With respect to the Father Chris S. the Court makes the following findings by clear and convincing evidence. DCF has made reasonable efforts to locate Mr. S. Mr. S. has abandoned Troy M. He has shown no interest in the welfare or support of the child. There is no evidence to suggest that he would ever desire to assume a responsible position in the life of Troy M. He does not wish to benefit from reunification efforts. DCF has been willing to offer him services and make an attempt to unite him with his child. He has failed to appear in Court or take advantage of any services. There are no emotional ties between Mr. S. and Troy M. Troy M. was born on June 2000. Mr. S. has not made any efforts to be a part of Troy M. life. He has not been prevented by anyone from developing a relationship with his child. Therefore, the Court finds that it is in the best interest of Troy M. to terminate the parental rights of Chris S. with respect to Troy M.
III. CONCLUSION
Based upon the foregoing, the Court finds by a fair preponderance of the evidence that Troy M. was neglected and uncared for. The Court further finds that DCF has proven by clear and convincing evidence that the parental rights of Chris S. with regard to Troy M. should be terminated and the Court hereby orders that said rights are terminated. However, the Court further finds that DCF has not met its burden of proof for termination with respect to Tammy M. and the Court refuses to terminate her parental rights with respect to Troy M. Therefore, the Court orders that Troy M. be committed to the Department of Children and Families until further order of the Court.
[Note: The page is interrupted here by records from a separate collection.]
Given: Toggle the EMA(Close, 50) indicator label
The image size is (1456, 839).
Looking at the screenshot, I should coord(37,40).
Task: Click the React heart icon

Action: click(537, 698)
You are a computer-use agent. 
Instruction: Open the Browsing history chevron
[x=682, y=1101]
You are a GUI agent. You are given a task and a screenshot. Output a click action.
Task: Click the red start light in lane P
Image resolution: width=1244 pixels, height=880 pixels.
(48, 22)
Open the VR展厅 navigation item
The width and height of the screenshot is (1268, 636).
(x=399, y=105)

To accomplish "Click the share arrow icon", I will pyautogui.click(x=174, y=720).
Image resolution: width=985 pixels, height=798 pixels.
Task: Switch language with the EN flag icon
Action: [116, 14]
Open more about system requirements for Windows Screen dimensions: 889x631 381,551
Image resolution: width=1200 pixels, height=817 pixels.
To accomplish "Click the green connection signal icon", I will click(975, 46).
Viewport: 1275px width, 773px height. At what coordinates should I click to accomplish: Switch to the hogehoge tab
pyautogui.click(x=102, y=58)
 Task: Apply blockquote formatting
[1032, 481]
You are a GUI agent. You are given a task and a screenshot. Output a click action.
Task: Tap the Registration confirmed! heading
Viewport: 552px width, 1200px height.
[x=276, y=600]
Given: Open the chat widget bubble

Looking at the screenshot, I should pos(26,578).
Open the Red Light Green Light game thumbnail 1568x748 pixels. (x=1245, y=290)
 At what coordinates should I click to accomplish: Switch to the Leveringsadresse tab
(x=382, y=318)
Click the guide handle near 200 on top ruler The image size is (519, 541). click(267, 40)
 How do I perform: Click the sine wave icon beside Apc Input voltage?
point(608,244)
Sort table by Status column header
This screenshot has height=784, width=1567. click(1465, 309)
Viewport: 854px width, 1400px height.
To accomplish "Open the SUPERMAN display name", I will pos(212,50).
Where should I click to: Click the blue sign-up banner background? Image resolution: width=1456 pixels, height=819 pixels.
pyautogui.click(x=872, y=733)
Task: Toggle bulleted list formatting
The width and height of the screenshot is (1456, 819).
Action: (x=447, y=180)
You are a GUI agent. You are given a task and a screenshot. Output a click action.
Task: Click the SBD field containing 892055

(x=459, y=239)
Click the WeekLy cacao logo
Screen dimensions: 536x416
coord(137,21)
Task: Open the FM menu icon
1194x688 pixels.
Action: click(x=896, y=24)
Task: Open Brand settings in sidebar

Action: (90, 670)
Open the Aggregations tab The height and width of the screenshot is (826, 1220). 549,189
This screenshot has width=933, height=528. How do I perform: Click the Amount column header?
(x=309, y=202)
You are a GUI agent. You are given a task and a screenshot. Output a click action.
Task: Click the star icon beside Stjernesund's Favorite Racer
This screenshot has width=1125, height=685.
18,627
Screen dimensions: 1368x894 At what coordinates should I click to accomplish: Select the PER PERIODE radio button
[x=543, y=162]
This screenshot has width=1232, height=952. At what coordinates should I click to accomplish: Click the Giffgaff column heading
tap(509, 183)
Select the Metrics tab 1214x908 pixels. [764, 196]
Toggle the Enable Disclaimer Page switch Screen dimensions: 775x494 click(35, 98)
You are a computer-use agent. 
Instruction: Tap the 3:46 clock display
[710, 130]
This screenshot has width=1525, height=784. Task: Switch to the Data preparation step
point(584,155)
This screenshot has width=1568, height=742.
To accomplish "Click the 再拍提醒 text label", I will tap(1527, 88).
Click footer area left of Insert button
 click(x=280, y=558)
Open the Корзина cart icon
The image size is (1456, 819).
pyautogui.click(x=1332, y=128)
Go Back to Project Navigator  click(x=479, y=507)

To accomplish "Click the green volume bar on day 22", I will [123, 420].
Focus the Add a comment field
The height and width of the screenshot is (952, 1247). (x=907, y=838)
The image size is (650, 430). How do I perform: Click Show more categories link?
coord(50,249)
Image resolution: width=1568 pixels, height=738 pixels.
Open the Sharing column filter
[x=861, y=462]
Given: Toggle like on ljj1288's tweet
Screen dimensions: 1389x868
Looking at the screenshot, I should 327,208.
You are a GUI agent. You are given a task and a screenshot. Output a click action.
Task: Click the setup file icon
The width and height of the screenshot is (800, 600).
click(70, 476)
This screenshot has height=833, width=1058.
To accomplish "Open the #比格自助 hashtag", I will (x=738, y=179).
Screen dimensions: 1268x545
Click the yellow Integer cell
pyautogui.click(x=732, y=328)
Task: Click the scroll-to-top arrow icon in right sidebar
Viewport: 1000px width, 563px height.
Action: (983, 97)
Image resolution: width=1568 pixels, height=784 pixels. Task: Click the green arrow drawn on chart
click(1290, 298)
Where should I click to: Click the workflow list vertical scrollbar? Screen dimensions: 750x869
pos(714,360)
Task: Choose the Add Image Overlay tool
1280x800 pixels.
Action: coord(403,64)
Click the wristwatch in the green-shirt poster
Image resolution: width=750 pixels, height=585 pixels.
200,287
The plan is reunification of Troy M. with his mother. In the interim, it is ordered that Tammy M. have visitation with Troy M. every Saturday from 10 to 4. DCF is to provide a parent aide to assist Miss M. during these visits and Miss M. is ordered to cooperate with the parent aide. The Saturday visitation is to commence on Saturday, November 17, 2001. This Court will conduct an In Court Review on February 17, 2002. If there has been full compliance with the Court Order and the house conditions are acceptable, the mother shall have weekend visitation with the child from 5:00 p.m. on Fridays until 5:00 p.m. on Sundays without a parent aide. If there has been full compliance with the visitation, the Court will consider the circumstances CT Page 14961 of Miss M. and hear a Motion to Revoke the
Commitment on August 6, 2002 at 2:00 p.m.